The Brownsville Herald reports:
It took jurors two days to deliver their guilty verdict and another three days to sentence [Traci] Rhode to 10 years supervised release. Judge Ben Euresti tacked on a $10,000 fine to her punishment and she was released from the Carrizalez-Rucker Detention Center within a few hours.
"(They waited) for two days before they came out with their guilty verdict because they were not su," [Rhode's lawyer Ernesto] Gamez suspects .....
She has maintained her innocence throughout the trial, claiming Scott Rhode shot himself in their bedroom while she showered after a morning walk.
The prosecutors counter that Traci awoke at about 5 a.m. on Oct. 15, 2003, and shot her husband with a .45-caliber handgun while he slept.
She went jogging around their Briarwick Subdivision neighborhood then took a bath before calling police to report the shooting, they argued....
Prosecutors alleged that Traci killed so that she could collect her husband's life insurance policy and continue an affair with a co-worker.
She is the beneficiary of a $600,000 life and accidental death policy for Scott. It was not clear Thursday who would receive those benefits now that she's been convicted in his death.
"That's a civil issue that I'm not involved with," Gamez said. "The monies will probably go to the children, and rightfully so." ...
A new law passed by the Texas Legislature and effective since Sept. 1 prohibits murderers from receiving community supervised release.
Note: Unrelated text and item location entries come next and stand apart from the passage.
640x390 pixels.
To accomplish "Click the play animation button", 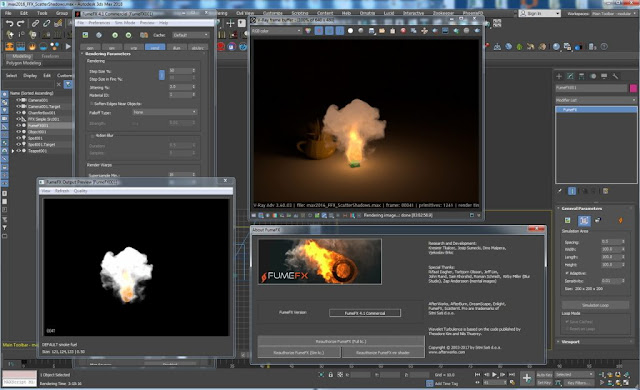I will [495, 374].
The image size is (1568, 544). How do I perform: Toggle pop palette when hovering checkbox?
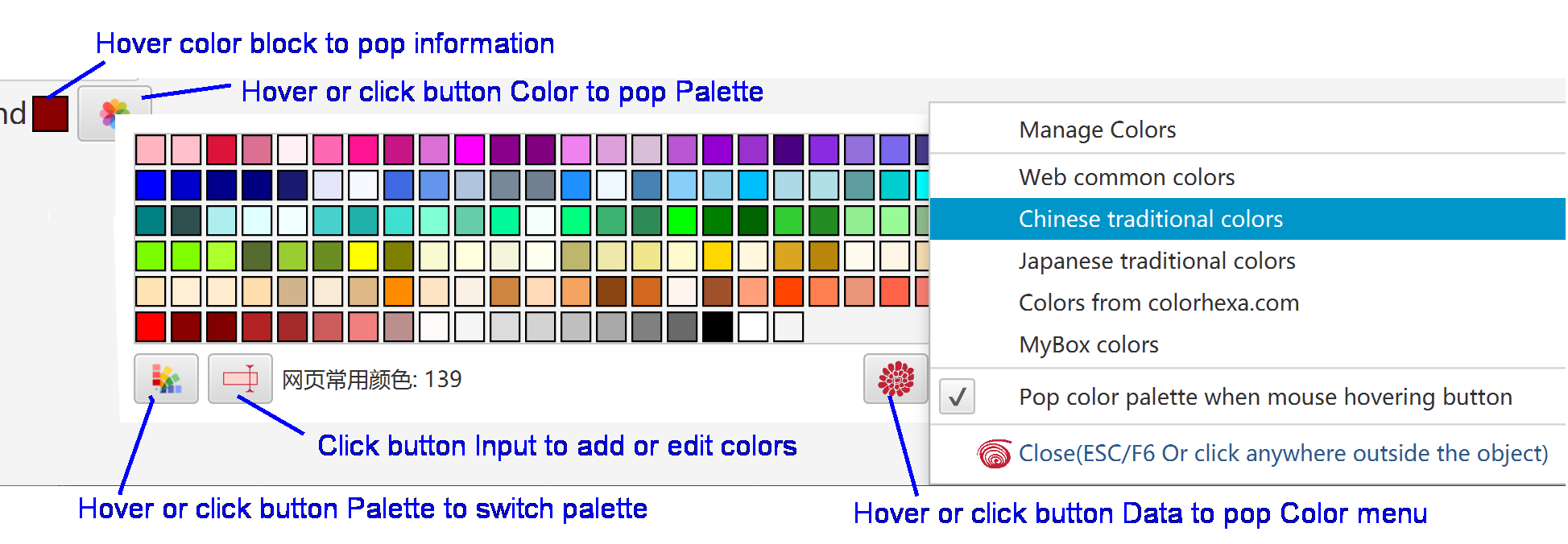coord(957,397)
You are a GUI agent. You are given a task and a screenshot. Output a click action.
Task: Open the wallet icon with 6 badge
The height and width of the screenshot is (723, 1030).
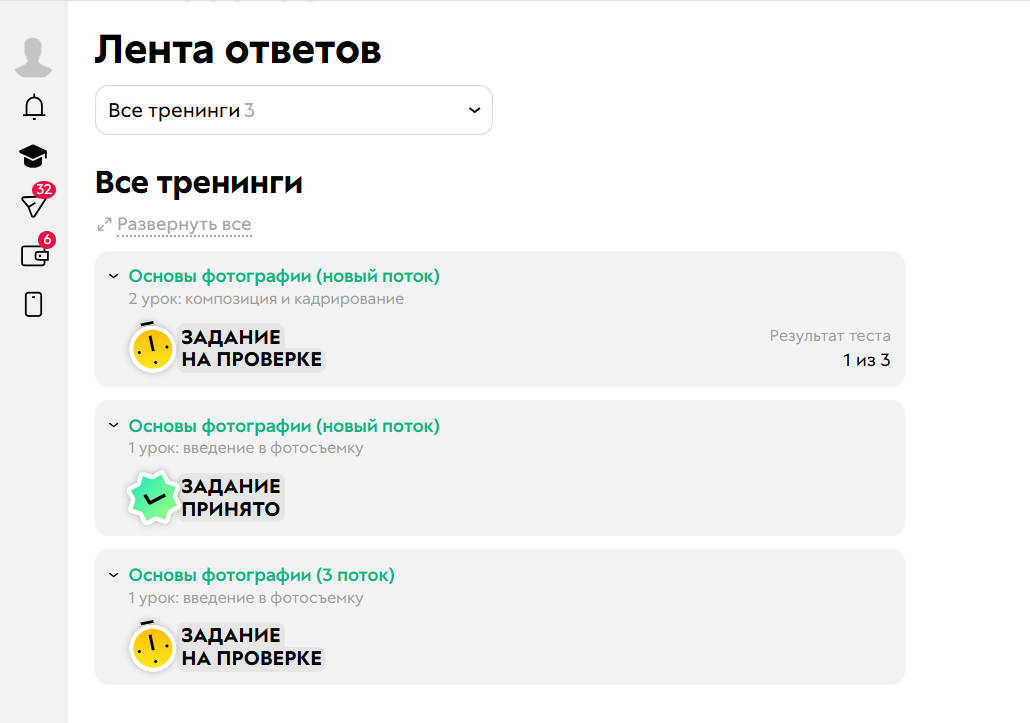33,256
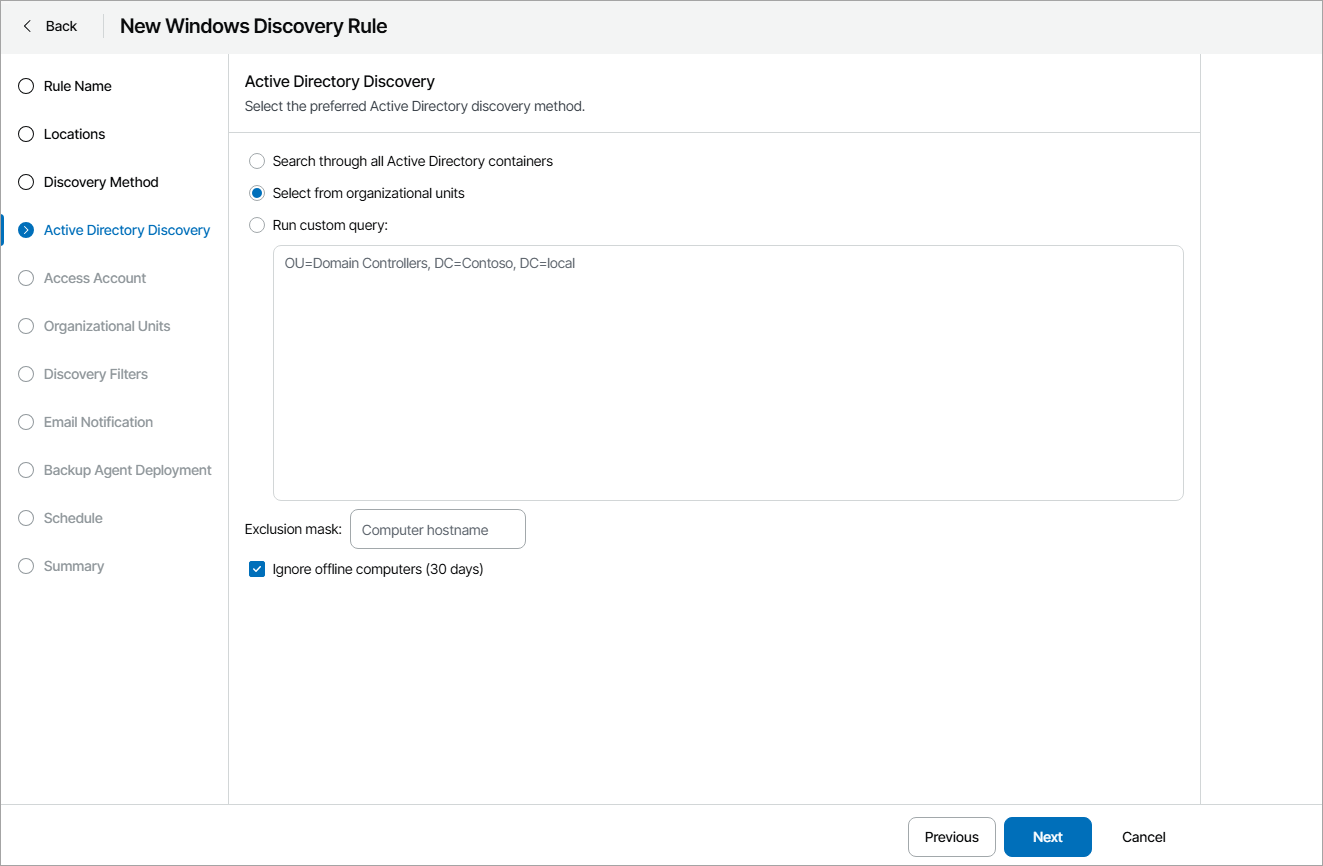
Task: Select the Run custom query option
Action: (x=256, y=225)
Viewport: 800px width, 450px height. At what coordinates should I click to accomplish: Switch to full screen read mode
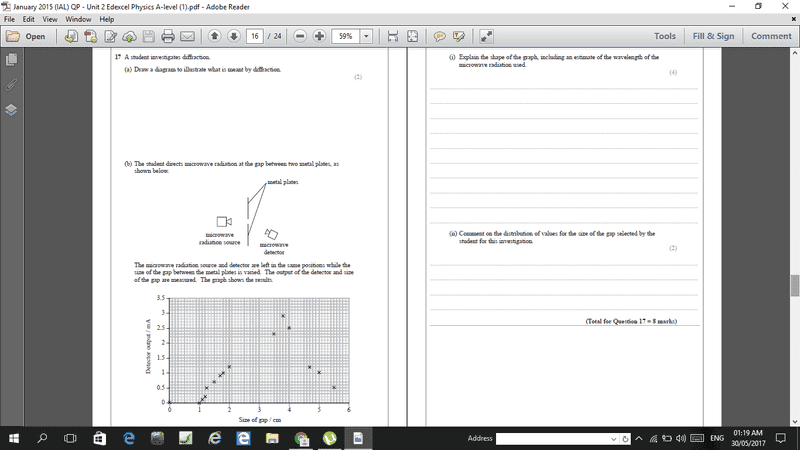point(486,37)
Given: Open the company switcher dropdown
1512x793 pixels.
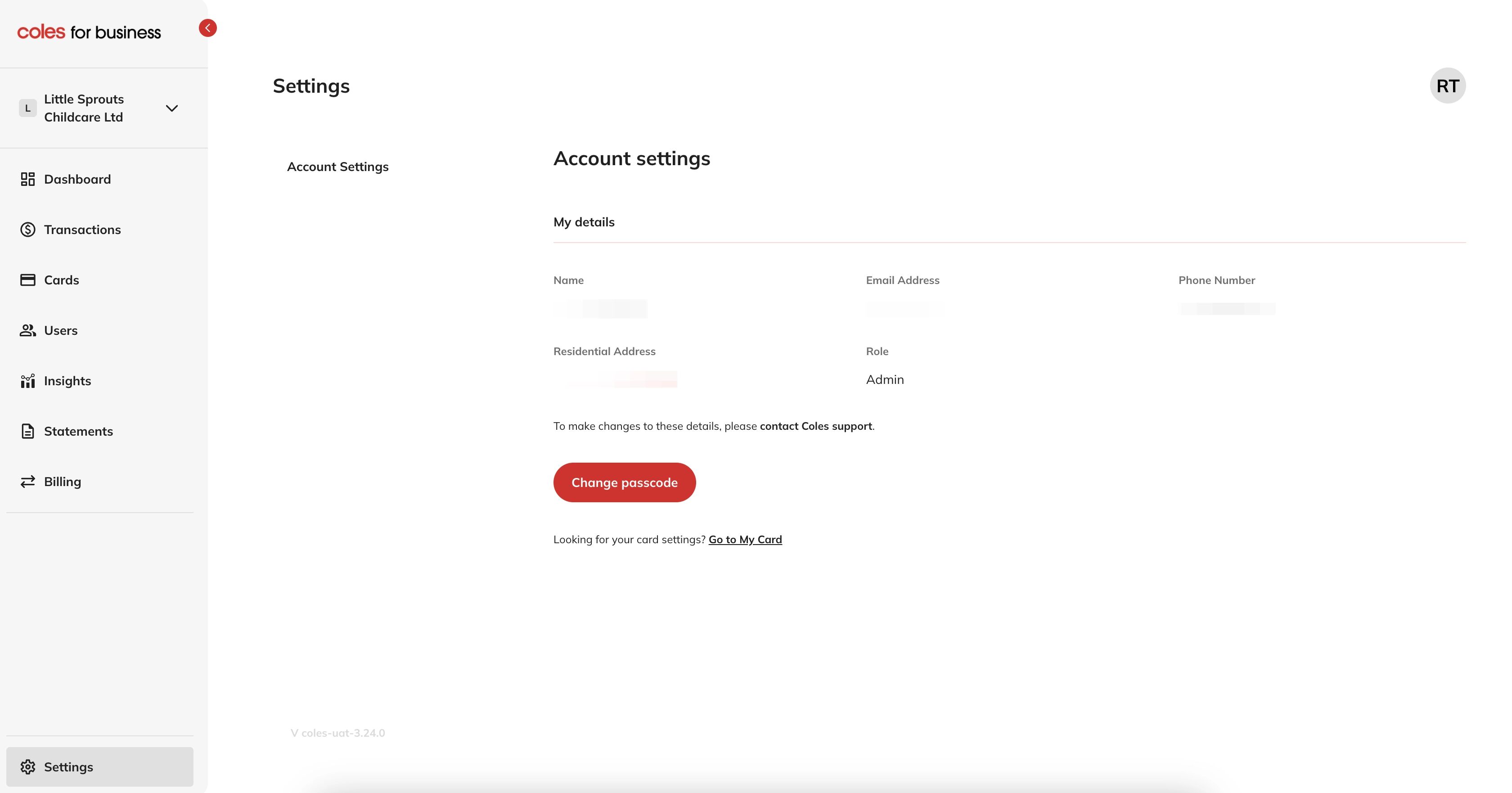Looking at the screenshot, I should (171, 108).
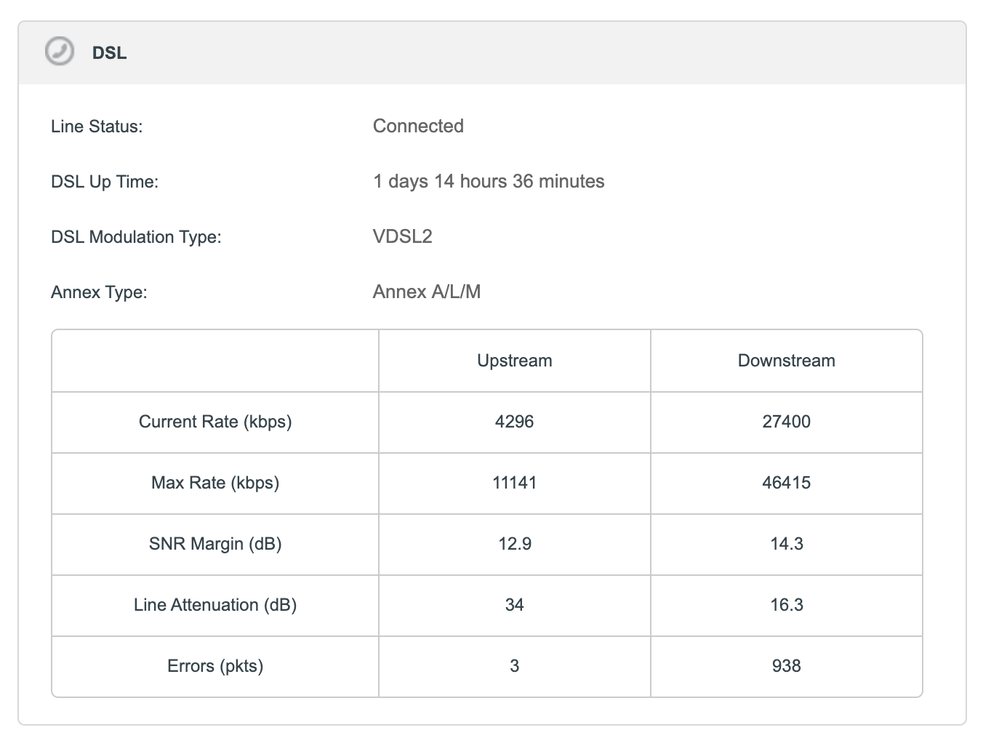Screen dimensions: 999x746
Task: Click the Max Rate (kbps) row label
Action: coord(215,482)
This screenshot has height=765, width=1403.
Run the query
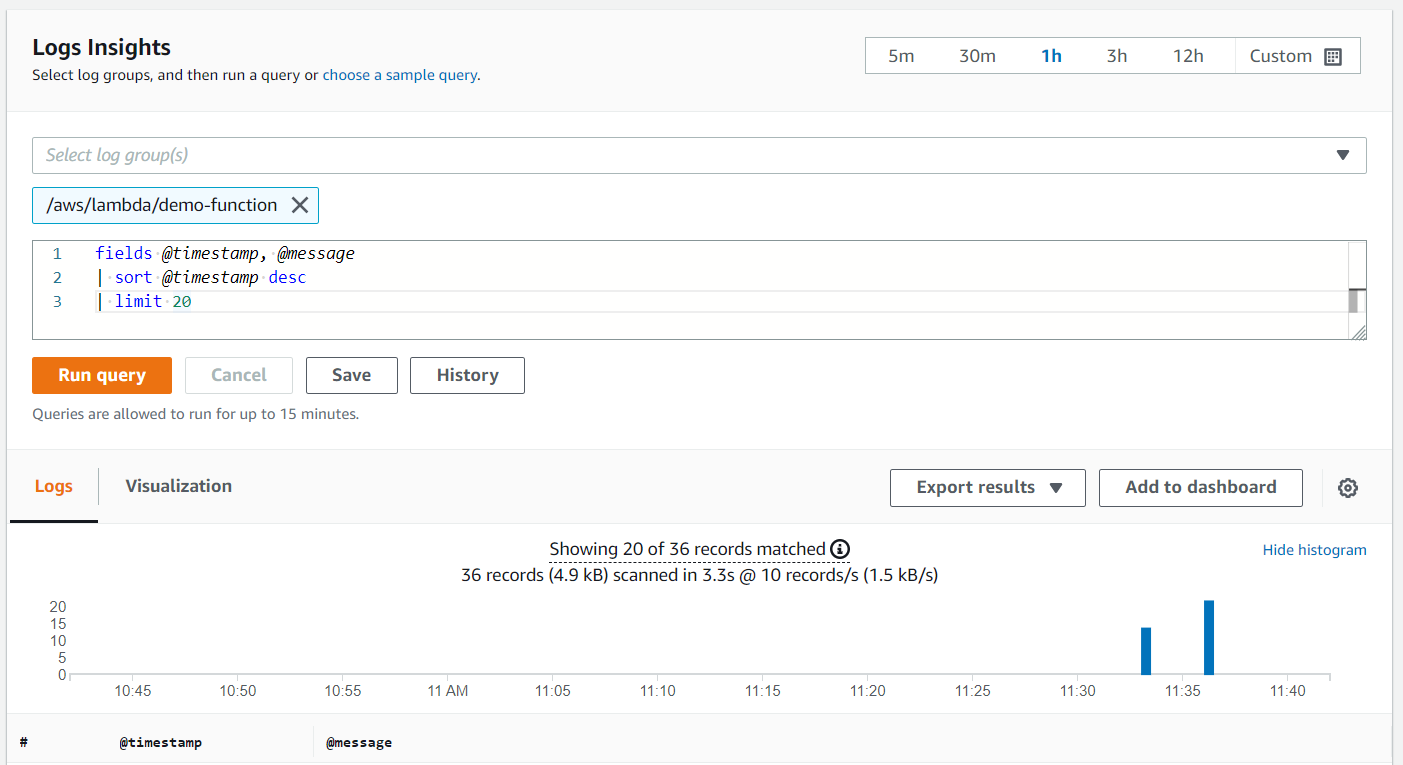point(102,375)
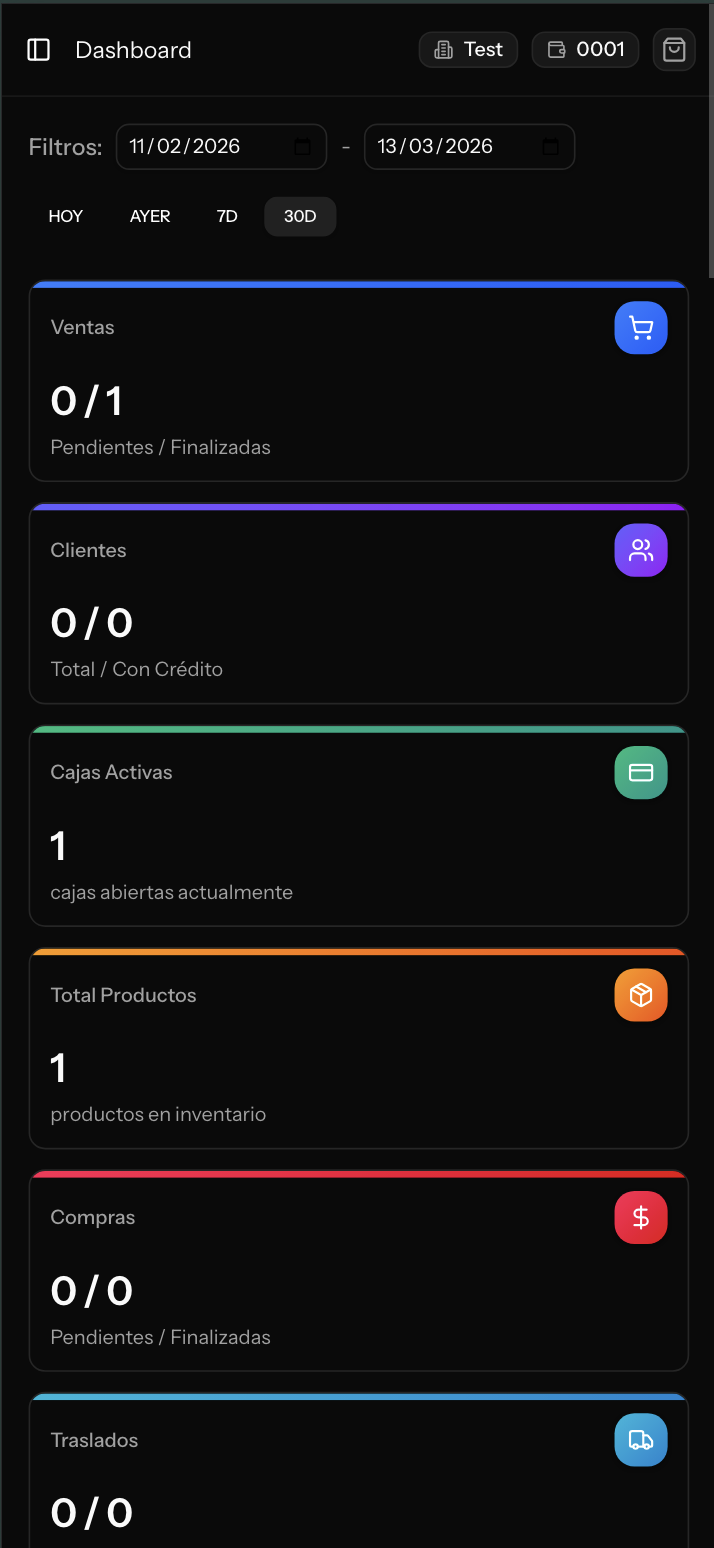
Task: Select the 30D date range button
Action: [299, 216]
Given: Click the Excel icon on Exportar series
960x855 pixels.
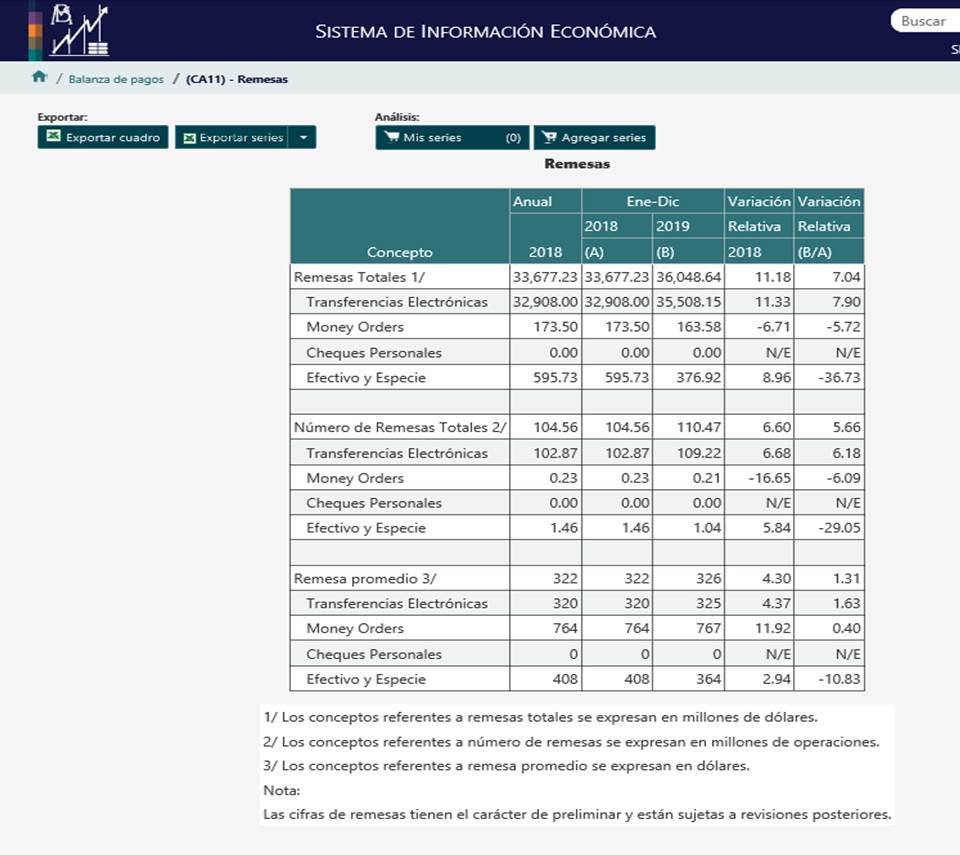Looking at the screenshot, I should tap(189, 138).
The law only applies to cases that take place after the effective date....
This is pretty puzzling to me; the jury convicted, which means they didn't buy the defense's "husband shot himself" theory. But if the wife deliberately killed him, what's the basis for the probation sentence for a deliberate murderer? Is there some factual twist that I'm not aware of (and that my quick searches haven't uncovered for me)? Is the suspicion that this is some odd compromise verdict, with the jury not being sure whether there was reasonable doubt, and deciding to convict but free instead of convicting and imprisoning or acquitting?
Note, incidentally, that Texas is one of several states (about five, I think) that provides for jury sentencing as at least an option in noncapital cases. In most states, sentencing in noncapital cases is done by the judge.